Very different is A Gentleman In Moscow by Amor Towles. The premise:In Stalinist Russia, an aristocrat’s death sentence (for being an aristocrat) is commuted to spending the rest of his life inside the Metropole Hotel. A gentle wise book, I don’t know anyone who has read it who does not feel fondly toward it.
Some non-fiction. Not funny books, but fascinating ones that focus on really neat and wonderful aspects of humanity.
The Emerald Mile is one of my favorite reads ever. It’s a ramble of a discussion of the Grand Canyon, using a record-setting dory run as a sort of focal point. But the book itself wanders through science, history, and biography. It’s just delightful.
Anything by Simon Winchester. Krakatoa is my favorite. Science and history in equal doses. And he does such a good job reading them, if you like audio books.
The Dawn of Everything. This one isn’t light at all, but it’s absolutely freaking amazing. And it’s about prehistory, so it doesn’t feel all heavy and relevant.
Jimmy Breslin, The Gang That Couldn’t Shoot Straight. A 1967 or thereabouts mob comedy. What impressed me was how well-written it was, crammed with these amusing, sometimes silly details. Concerns a low level wiseguy who thinks he can take over from the old crime boss, but, well, he makes a lot of stupid errors. It’s funny, and has no Trump content.
I didn’t expect to see Georgette Heyer mentioned here, but yes, light and frothily witty. Friday’s Child and Cotillon are two of the lightest and most sparkling. Both are available on archive.org if you like ebooks or want to sample.
Angela Thirkell’s Barsetshire series, from the 30s, is amusing too. Start with High Rising or Wild Strawberries, both available here: Search: fadedpage.com
I tried reading Terry Pratchett, based on so many positive comments here on the Dope, but couldn’t get into him.
A fantastic read: The Cheese Monkeys (Chip Kidd)
Excellent recommendations. I would add Regency Buck (because classic Regency, with Beau Brummell as a supporting character, and a “thriller” theme, as that term was used in 1930s book talks), Sprig Muslin (because of a different take on the older gent - young damsel theme), and The Quiet Gentleman - a detective mystery, before there were detectives.
I second this.
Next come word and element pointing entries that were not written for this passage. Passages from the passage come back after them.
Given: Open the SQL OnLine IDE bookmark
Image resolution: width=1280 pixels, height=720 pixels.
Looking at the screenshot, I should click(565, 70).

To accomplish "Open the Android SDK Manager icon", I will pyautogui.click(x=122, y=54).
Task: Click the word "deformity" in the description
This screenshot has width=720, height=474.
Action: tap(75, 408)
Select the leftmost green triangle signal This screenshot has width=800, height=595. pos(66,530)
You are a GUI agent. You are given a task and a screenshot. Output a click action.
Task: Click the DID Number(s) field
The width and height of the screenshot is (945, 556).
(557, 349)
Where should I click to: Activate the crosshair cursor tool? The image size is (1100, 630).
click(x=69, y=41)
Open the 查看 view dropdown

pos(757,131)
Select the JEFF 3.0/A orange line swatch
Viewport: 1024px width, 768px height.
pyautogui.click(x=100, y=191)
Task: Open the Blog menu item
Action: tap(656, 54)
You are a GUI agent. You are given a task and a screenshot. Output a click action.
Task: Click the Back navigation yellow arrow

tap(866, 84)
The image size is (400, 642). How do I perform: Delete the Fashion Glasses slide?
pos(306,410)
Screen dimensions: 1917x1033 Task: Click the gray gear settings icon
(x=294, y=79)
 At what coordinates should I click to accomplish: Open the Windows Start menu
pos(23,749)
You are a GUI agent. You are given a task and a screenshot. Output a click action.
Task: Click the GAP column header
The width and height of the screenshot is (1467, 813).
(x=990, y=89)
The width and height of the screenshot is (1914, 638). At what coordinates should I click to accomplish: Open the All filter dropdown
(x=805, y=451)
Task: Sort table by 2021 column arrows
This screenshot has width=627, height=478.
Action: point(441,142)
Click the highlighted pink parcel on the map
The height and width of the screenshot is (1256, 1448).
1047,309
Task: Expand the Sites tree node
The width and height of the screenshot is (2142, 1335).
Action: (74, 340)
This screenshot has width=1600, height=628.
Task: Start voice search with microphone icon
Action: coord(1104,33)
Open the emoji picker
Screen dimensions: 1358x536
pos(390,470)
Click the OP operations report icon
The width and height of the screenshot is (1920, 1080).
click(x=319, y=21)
It’s been decades since I read that book, and I still remember large parts of it because of Breslin’s inimitable way with words. Example, the mooks who kept getting killed in the gang war were described as dying “suddenly,” “very suddenly,” or, in the case of the mook who was playing around with the bomb’s remote control, “very, very suddenly.”
An oldie but a goodie, Summer of '42, about a teenage boy’s efforts to lose his virginity.
David Brin, The Practice Effect.
Definitely Pratchett.
If psychotic serial killers and beyond hard core drug abusers are your thing, Tim Dorsey’s “Serge” books are a hilarious look at Florida. People who should know say he captures the crazy perfectly. #25 is being released tomorrow, in fact.
I can highly recommend the Zamonia works of Walter Moers; I (of course) have been reading them out of order but most folks start at the beginning with The 131⁄2 Lives of Captain Bluebear.
The Milagro Beanfield War, by John Nichols is very funny; I think I’ve read it three times. It’s actually book one of a trilogy, but stands alone.
All Creatures Great and Small by James Herriot. It’s a lighthearted account of being a veterinarian in 1930s Britain.